## [TO-DO ITEM]
In the interview on technical analysis, what did Charlie Dow write about in editorials in the late 1800s?

## [DOCUMENT SEGMENT]
▼
And that was the whole point. There’s a difference between the company and the stock. Hello, come in America, this is where it’s all at. And I think the world today is becoming more and more familiar with that. And you know, you would think that Ralph Acampora would be very excited today listening to TN…well, it’s TV shows, business TV shows and they’re talking about Fibonacci “Liber Abaci” numbers and they’re talking about moving averages, and RSIs, and all that sort of stuff. And I say to myself, does the viewing audience really understand what is being said on television? I don’t think so, because they’re not educated.

And number two, do these people that are using these determinants, what’s their depth of knowledge of the subject? I mean, they read a book and all of a sudden, they’re technicians. So to answer your question, I’m sorry it’s so long, but to the answer the question, what should an individual do, my answer is immediately go for a CMT. And I’ll tell you, it’s not easy, it’s tough, there are three levels, but they’ll force you to read all the right books, and they’ll force you to read all the material that it’s so critical to understanding using and the discipline of technical analysis.

Meb: You know, it’s funny, so much of it it’s about framing. You and I were on a panel years ago, and I remember you talking about a similar story about the P/E, where you know, fundamental people often will say, you know, they don’t use technical analysis. And then you deconstruct something as simple as the P/E and half of it, you know, is literally price. And it’s the one that usually moves and what people often…my favourite thing is the fundamental people that looked down on TA, the first thing almost always they do when they’re talking about a stock is they pull up a chart, which, you know, you just put your palm to your face and smile.

But you know, so much of it’s framing, I mean, I think part of the acceptance at least in the past, couple of decades, has been broadened by other terms that have a lot of TA origins. I mean, the two big in my mind are certainly just the emergence of quants over the past few decades. And most quants, vast majority of them are using price as a major input. And I always laugh when people say, “I’ve never met a rich technician.” I say go pull up the top 10 earning hedge funds and I think eight of them now or are usually quantitative shops.

But also, the other one being behavioural. And you know, maybe you could talk a little bit about that side of the business, and way TA thinks about it too and sentiment. Because those have long been sort of technical inputs and things that people of our ilk talk a lot about.

Ralph: You talk about behavioural, Charlie Dow wrote about fear and greed in his editorials in the late 1800s. I have to laugh at people that talk about they’re critical of technical analysis, because it’s only in the last, I’d say, 30 years maybe that the good professors at universities are talking about behavioural finance. We technicians have been incorporating that for years and years and years. And we have measurements that we can put gold ratios and looking at bulls and bears and all sorts of sentiment indicators. That’s typical of what we do, and we’ve been doing that for so, so long.
▲
## [GIVEN MATERIAL]
▼
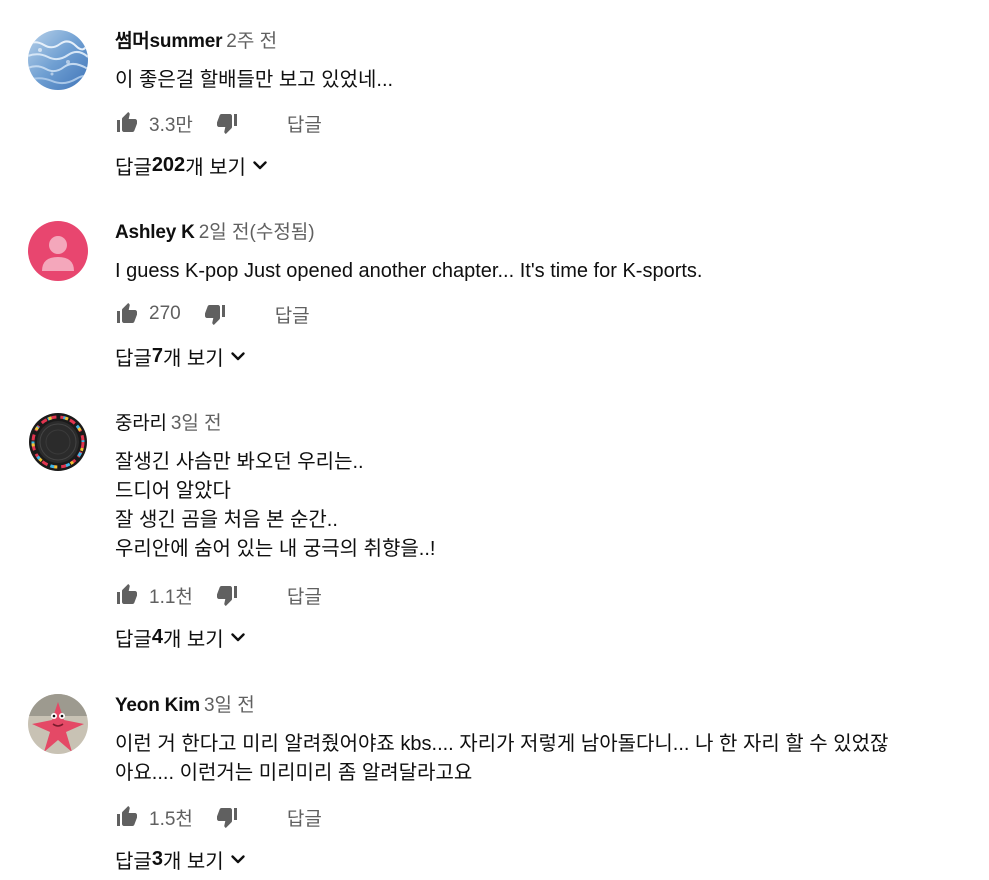 The image size is (989, 880). What do you see at coordinates (252, 42) in the screenshot?
I see `comment-time: 2주 전` at bounding box center [252, 42].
▲
## [SOLUTION TO THE PROBLEM]
Fear and greed.